Dutch Boy 150

ARCA Menards Series
- Venue: Gateway Motorsports Park
- Location: Madison, Illinois, United States
- First race: 1997
- Last race: 2020
- Distance: 150 mi (241.402 km)
- Laps: 120
- Previous names: Gateway ARCA 125 (1997) Gateway ARCA 150 (2001) Shop n' Save 150 (2004–2006) Gateway ARCA 150 (2007) PapaNicholas Coffee 150 (2018) Day to Day Coffee 150 (2019) Dutch Boy 150 (2020)
- Most wins (driver): Ty Gibbs (2)
- Most wins (team): Joe Gibbs Racing (2)
- Most wins (manufacturer): Dodge (4)

Circuit information
- Surface: Asphalt
- Length: 1.25 mi (2.01 km)
- Turns: 4

= Dutch Boy 150 (Gateway) =

Former ARCA Menards Series race at Gateway Motorsports Park

The Dutch Boy 150 was an ARCA Menards Series race held at the Gateway Motorsports Park in Madison, Illinois.
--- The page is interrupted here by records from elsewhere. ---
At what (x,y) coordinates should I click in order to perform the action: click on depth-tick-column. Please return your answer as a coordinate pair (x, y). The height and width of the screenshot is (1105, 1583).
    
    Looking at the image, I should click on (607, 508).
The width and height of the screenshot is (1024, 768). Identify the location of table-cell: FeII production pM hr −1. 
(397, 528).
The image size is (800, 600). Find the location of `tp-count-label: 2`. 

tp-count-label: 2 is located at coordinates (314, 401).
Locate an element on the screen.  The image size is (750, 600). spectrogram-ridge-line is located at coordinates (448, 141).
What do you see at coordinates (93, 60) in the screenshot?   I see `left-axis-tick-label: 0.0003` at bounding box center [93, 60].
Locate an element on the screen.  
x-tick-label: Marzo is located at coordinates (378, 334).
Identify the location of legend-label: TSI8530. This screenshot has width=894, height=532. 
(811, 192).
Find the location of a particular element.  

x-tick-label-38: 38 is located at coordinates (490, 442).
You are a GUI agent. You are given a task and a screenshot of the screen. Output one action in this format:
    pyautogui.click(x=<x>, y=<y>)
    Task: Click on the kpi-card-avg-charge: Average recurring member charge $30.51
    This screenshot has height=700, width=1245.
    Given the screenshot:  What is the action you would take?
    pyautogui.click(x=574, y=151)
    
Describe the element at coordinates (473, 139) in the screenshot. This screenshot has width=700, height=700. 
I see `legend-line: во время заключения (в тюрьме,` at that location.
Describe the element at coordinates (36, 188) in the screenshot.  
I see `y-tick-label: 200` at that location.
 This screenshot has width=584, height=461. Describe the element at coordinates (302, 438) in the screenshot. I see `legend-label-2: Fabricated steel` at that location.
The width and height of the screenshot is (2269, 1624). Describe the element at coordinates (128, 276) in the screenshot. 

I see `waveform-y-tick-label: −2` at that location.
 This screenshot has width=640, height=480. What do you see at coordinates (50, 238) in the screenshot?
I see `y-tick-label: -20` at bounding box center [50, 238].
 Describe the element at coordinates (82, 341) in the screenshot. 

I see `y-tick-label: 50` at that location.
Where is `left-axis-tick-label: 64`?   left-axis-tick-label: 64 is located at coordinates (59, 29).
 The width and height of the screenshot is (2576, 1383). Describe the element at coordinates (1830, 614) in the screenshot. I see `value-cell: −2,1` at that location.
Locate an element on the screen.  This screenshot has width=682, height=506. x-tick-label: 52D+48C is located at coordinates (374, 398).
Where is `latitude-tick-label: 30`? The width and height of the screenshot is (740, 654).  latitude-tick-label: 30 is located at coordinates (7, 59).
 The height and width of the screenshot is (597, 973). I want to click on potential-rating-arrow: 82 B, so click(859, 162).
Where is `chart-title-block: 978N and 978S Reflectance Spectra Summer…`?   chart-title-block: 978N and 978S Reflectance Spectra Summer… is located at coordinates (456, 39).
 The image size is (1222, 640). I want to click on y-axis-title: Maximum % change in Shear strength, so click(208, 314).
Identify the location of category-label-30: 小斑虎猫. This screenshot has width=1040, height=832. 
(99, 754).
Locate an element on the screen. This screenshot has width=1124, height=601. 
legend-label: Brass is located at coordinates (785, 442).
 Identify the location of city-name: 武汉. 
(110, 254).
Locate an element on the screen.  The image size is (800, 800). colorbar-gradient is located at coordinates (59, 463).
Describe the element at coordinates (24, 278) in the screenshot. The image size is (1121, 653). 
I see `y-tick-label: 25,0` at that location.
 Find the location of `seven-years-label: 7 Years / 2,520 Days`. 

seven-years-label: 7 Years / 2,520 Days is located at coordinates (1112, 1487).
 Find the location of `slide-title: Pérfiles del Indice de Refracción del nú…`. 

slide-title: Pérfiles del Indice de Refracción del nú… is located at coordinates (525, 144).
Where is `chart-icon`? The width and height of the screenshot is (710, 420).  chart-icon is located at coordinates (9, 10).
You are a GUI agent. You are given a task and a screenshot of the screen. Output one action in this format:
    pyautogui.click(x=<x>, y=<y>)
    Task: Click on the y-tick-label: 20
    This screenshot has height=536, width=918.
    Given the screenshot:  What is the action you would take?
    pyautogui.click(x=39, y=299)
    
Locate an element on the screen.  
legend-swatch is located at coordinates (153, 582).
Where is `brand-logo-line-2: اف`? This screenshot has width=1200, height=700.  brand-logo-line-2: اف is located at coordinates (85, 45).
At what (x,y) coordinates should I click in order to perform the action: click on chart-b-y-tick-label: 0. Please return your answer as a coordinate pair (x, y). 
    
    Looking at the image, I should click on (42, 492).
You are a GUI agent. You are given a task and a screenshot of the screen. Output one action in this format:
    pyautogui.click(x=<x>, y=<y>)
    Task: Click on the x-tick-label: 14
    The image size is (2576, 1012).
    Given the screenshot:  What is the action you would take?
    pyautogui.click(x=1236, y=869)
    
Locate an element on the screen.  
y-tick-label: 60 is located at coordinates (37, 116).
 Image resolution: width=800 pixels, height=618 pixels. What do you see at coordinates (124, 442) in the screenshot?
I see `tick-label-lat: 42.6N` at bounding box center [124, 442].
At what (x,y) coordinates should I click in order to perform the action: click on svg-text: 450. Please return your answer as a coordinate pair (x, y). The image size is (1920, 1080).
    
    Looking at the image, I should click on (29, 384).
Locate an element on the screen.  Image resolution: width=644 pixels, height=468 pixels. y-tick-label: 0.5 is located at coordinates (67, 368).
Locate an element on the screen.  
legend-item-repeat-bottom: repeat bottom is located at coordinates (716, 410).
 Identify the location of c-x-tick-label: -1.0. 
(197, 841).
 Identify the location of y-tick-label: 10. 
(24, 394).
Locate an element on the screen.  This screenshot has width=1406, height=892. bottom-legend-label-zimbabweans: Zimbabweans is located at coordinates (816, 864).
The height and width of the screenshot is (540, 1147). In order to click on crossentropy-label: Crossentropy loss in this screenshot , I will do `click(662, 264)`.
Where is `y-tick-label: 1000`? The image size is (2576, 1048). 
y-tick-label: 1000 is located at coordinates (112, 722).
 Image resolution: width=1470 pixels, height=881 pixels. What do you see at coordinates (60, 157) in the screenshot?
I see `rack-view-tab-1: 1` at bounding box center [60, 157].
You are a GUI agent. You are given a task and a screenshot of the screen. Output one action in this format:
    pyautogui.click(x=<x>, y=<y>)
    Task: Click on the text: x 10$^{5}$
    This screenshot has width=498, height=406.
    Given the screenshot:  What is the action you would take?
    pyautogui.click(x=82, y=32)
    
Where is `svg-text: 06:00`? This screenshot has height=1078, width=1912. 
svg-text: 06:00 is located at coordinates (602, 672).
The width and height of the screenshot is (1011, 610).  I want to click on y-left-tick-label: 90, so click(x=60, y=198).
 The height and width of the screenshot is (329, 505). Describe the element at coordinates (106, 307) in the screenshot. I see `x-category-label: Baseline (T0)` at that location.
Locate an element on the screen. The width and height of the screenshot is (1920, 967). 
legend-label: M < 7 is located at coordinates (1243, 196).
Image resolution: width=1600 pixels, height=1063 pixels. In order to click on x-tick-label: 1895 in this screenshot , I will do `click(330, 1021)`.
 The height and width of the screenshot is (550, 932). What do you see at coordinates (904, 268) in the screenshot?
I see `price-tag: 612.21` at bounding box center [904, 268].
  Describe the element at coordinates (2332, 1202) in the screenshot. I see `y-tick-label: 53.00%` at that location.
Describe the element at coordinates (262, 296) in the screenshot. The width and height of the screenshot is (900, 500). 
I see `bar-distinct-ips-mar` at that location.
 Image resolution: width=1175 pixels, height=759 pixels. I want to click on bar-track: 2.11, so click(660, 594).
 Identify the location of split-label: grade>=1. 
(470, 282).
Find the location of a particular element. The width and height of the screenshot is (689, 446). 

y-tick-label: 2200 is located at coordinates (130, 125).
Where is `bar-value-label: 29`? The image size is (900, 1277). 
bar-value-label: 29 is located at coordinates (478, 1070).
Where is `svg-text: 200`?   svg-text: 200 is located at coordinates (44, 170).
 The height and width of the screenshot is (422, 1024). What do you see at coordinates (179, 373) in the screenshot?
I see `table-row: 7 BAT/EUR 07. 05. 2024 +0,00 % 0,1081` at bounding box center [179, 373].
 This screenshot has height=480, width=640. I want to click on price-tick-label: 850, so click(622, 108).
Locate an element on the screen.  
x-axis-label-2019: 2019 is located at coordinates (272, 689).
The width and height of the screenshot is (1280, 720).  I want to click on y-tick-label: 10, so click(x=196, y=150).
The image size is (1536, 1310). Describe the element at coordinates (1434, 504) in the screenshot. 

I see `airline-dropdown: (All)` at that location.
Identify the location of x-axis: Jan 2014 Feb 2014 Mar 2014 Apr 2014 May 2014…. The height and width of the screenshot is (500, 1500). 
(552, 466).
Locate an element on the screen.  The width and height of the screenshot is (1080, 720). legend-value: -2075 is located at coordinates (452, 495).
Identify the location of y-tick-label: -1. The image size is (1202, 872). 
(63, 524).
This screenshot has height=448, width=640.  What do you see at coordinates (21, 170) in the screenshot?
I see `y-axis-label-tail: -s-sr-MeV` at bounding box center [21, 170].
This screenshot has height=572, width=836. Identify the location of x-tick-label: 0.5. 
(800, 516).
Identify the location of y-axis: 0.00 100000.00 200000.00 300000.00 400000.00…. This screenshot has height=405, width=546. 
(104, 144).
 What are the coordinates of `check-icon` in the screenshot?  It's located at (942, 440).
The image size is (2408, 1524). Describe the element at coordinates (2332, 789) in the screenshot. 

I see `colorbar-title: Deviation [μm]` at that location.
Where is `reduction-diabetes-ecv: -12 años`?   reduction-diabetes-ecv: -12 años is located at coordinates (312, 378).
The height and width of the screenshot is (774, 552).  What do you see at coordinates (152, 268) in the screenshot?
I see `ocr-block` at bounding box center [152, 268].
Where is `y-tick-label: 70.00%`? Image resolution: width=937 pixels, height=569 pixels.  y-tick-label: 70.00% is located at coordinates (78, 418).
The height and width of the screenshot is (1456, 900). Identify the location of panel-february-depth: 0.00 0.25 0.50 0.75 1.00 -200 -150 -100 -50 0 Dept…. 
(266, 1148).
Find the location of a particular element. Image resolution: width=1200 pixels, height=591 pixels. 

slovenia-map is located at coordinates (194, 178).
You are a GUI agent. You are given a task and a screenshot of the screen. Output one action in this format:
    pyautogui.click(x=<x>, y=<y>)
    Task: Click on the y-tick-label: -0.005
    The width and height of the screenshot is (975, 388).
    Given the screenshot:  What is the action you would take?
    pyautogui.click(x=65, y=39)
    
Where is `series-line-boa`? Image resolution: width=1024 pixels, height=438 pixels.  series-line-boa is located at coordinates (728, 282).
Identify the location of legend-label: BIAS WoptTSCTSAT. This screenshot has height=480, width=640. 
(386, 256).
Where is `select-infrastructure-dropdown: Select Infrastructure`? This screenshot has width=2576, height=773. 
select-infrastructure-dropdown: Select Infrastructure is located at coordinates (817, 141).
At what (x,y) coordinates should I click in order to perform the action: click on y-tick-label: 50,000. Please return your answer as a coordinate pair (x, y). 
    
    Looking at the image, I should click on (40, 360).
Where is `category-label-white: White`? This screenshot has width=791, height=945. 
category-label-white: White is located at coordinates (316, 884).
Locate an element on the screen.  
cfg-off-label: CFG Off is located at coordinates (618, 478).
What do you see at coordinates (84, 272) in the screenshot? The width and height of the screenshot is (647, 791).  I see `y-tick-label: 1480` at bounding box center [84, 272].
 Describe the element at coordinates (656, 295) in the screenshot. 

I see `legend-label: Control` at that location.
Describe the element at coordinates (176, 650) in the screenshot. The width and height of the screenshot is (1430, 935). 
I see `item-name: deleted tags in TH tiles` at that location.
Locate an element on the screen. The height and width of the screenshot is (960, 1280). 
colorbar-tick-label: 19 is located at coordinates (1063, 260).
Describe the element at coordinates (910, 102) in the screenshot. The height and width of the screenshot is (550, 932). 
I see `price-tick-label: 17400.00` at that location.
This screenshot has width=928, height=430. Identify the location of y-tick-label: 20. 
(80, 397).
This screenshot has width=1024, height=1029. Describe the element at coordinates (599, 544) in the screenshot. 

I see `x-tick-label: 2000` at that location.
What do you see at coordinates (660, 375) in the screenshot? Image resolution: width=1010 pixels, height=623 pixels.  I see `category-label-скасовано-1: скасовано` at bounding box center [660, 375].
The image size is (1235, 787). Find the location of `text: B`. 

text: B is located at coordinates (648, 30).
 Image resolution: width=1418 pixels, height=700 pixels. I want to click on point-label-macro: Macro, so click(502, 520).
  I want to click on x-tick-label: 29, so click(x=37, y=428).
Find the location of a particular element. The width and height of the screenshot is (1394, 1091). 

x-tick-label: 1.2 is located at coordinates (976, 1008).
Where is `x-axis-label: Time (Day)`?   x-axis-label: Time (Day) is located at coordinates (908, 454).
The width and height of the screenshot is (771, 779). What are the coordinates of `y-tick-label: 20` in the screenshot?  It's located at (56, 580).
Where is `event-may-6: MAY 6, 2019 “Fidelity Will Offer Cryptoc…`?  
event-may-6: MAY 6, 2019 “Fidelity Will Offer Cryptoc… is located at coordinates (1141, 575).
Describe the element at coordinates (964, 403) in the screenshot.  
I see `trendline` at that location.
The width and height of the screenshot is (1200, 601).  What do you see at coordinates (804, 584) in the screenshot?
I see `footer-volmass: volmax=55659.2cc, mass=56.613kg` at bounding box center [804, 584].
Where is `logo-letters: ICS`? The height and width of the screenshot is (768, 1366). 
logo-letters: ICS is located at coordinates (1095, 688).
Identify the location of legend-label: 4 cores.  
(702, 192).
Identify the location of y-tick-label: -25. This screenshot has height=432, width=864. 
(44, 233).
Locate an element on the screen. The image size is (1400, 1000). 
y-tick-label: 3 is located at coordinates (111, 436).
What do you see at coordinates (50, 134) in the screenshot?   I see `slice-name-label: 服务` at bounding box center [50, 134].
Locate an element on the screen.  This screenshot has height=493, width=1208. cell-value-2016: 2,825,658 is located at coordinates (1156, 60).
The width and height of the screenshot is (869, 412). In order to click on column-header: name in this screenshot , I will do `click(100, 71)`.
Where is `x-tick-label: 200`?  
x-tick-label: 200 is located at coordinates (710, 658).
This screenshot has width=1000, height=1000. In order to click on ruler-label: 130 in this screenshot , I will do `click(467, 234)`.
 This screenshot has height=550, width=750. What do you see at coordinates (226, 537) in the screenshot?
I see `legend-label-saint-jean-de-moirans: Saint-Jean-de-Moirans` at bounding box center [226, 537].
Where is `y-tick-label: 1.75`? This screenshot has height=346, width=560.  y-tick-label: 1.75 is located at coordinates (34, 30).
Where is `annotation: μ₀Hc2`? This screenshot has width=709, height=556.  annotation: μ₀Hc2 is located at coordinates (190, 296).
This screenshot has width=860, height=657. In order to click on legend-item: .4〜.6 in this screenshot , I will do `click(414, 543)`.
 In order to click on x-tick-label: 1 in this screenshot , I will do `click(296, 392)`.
It was originally 125 miles, but was increased to 150 miles. It has supported NASCAR Truck Series Toyota 200 in 2001, 2004, 2005, 2006, 2007, 2018, 2019, and 2020.

==Past winners==
===ARCA Menards Series===

| Year | Date | Driver | Manufacturer | Race Distance |  | Race Time | Average Speed (mph) |
| Laps | Miles (km) |
| 1997 | September 14 | Mark Gibson | Ford | 100 | 125 (201.168) | 1:18:52 | 95.097 |
| 1998 - 2000 | Not held |  |  |  |  |  |  |  |  |
| 2001 | May 5 | Frank Kimmel | Ford | 64* | 80 (128.748) | 0:47:52 | 100.279 |
| 2002 - 2003 | Not held |  |  |  |  |  |  |  |  |
| 2004 | July 16 | Ryan Hemphill | Dodge | 120 | 150 (241.402) | 1:34:00 | 95.745 |
| 2005 | July 29 | Joey Miller | Dodge | 120 | 150 (241.402) | 1:40:36 | 89.463 |
| 2006 | July 28 | Cale Gale | Dodge | 142* | 177.5 (285.659) | 2:08:48 | 82.686 |
| 2007 | August 31 | Bryan Clauson | Dodge | 120 | 150 (241.402) | 1:41:21 | 88.801 |
| 2008 - 2017 | Not held |  |  |  |  |  |  |  |  |
| 2018 | June 22 | Sheldon Creed | Toyota | 120 | 150 (241.402) | 1:27:01 | 103.428 |
| 2019 | June 22 | Ty Gibbs | Toyota | 120 | 150 (241.402) | 1:57:18 | 97.773 |
| 2020 | August 28 | Ty Gibbs | Toyota | 120 | 150 (241.402) | 1:32:58 | 96.809 |

- 2001: Race shortened due to rain
- 2006: Race extended due to a Green–white–checker finish.